Although U.S. sales of electric vehicles (EVs) have grown as total industry sales have expended over the past few years, they still remain a tiny sliver of the market, at less than 5 percent. It’s not for a lack of trying on the part of carmakers. They unleash more new plug-in and hybrid models every year, and this is a trend that’s bound to increase in the next decade or two, despite flat EV sales growth.
Making more of something with limited demand seems counterintuitive for an industry desperate to turn a profit. As with the historic U.S. response to soccer, EVs simply haven’t caught on here. Why would automakers continue to turn out more of something selling in such relatively small numbers? Sure, federal fuel economy regulations play a role in motivating carmakers to develop and market high-mileage electric vehicles, but there are other influences at play.

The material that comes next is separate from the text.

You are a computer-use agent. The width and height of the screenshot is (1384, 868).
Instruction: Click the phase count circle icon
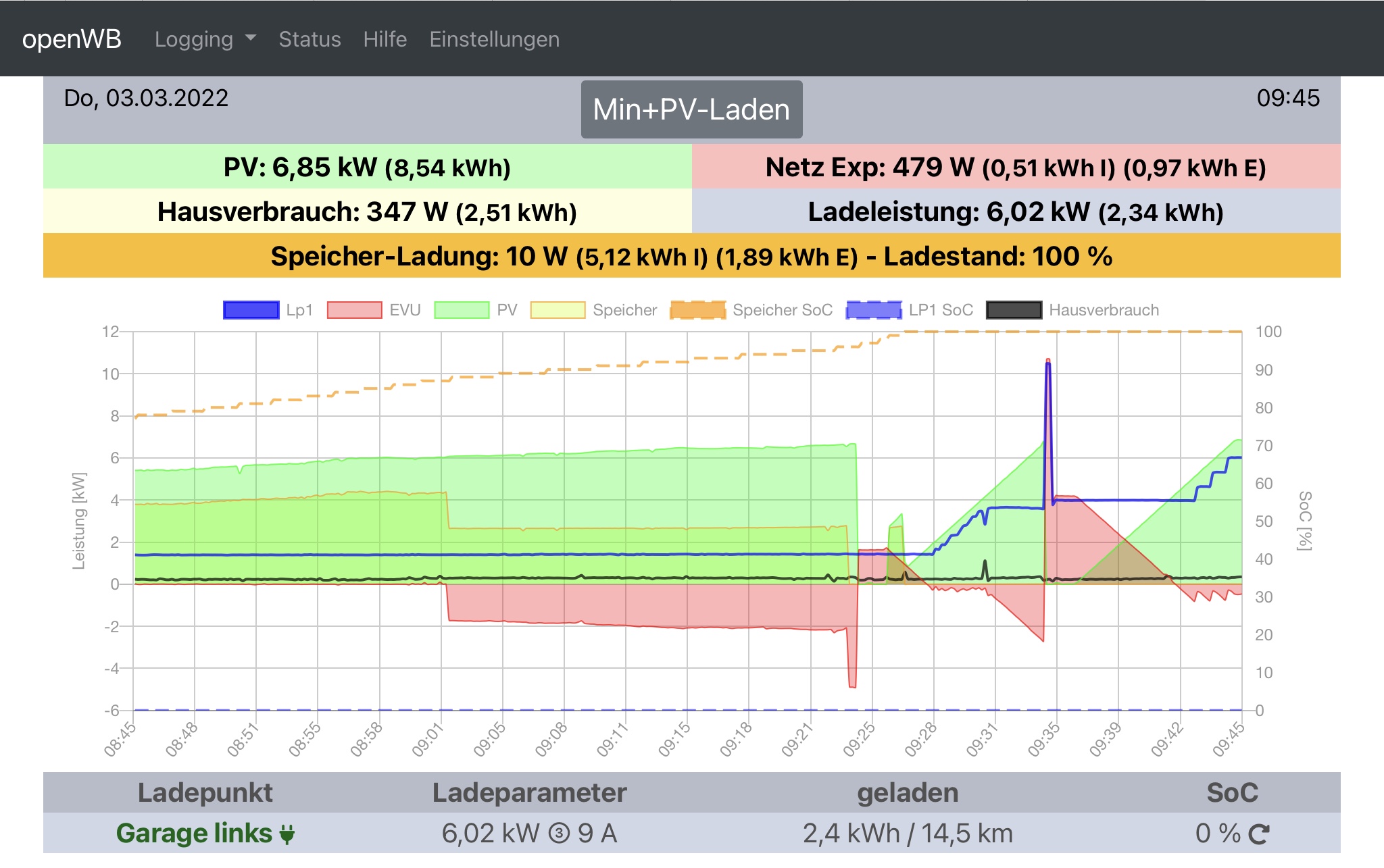(559, 834)
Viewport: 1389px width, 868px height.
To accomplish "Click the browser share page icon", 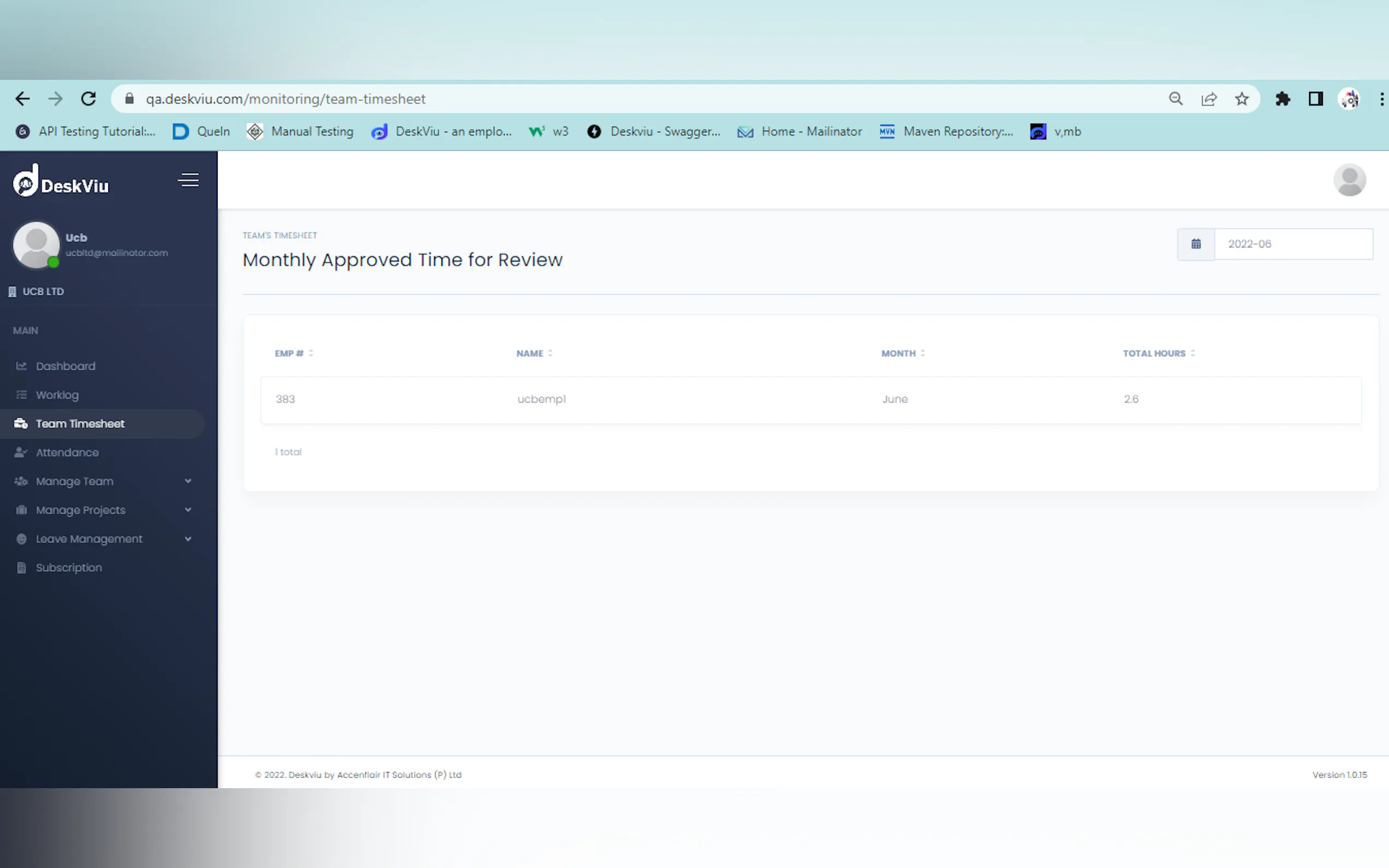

If it were up to just the United States, there wouldn’t much of a soccer-ball industry. Yes, the popularity of soccer has been steadily increasing over the past 20 years, but it has been slow. But, fortunately for soccer-ball producers, the rest of the world has a different view of the game, and a vastly greater acceptance of it. The same can be said for EVs. Like soccer balls, EV sales are global.
China Now the Big Dog
China has surpassed the U.S. as the world’s largest and most influential car market. With 28 million new-car sales last year, China beat U.S. sales by more than 10 million units, and they’re just getting started. Estimates peg China’s annual auto production at around 30 million units by 2020 and 35 million by 2025. Many experts believe U.S. new-car sales will be flat or maybe even in decline by then.

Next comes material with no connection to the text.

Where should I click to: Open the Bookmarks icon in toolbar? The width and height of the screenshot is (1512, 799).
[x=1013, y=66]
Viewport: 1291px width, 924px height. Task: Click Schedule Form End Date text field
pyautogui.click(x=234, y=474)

China is all-in for EVs. An April story in Forbes predicted the sales of NEVs (alternative-fuel vehicles including EVs, hybrids and fuel-cell vehicles) to reach 4 million units by 2020. By 2025, NEVs will account for 30 percent of market share in China.

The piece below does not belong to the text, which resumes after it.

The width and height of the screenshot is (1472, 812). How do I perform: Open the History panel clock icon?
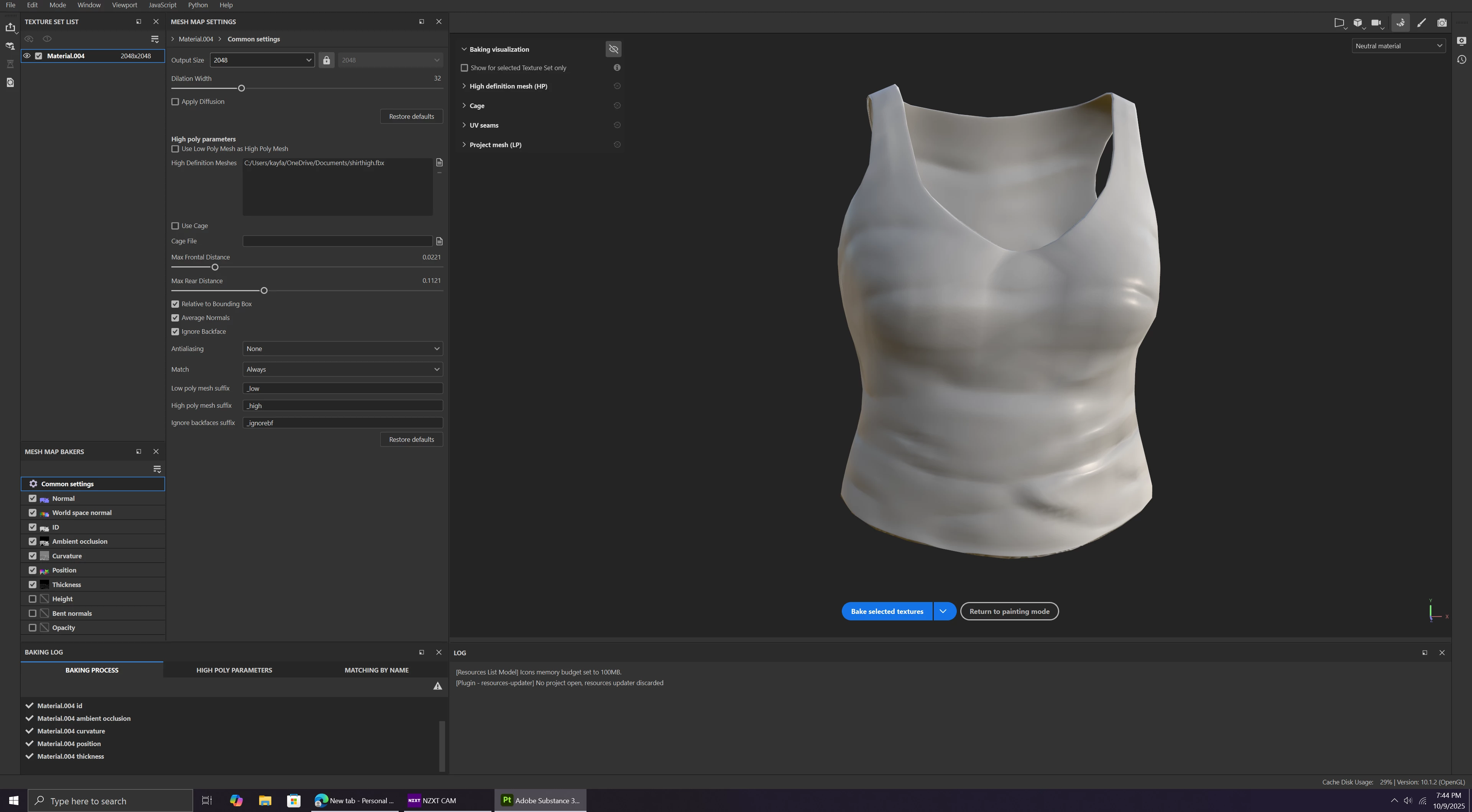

You know who’s building and selling cars in China? Ford, GM and FCA (Fiat Chrysler Automobiles).
India Is Charging
India isn’t quite there yet, but most industry watchers expect it to soon elbow its way into the third largest new-car market position. Earlier this year, India’s energy minister released plans that call for every car sold in that country to be electric-powered by 2030. With a pollution problem that’s killing more people than are being killed by pollution in China, India is desperate to do whatever it takes to scrub the air.
Dollars and Sense
Carmakers are doing everything they can to take advantage of the economy of scale — that is, lowering the cost of a component by using it on more units. To make a buck in the auto industry today requires globalizing as much as possible. Whether it’s a platform, drivetrain or widget, using it in as many applications as possible saves money and increases profits.
As other markets demand electric vehicles, auto manufacturers will respond by creating more of them. The end result will be a relentless conversion from gasoline-fueled vehicles to EVs in U.S. showrooms. It’s inevitable.
What it means to you: It won’t happen overnight, but more EVs are coming. To stay profitable, carmakers will have to appeal to the markets in China, India and Europe. That means more electric.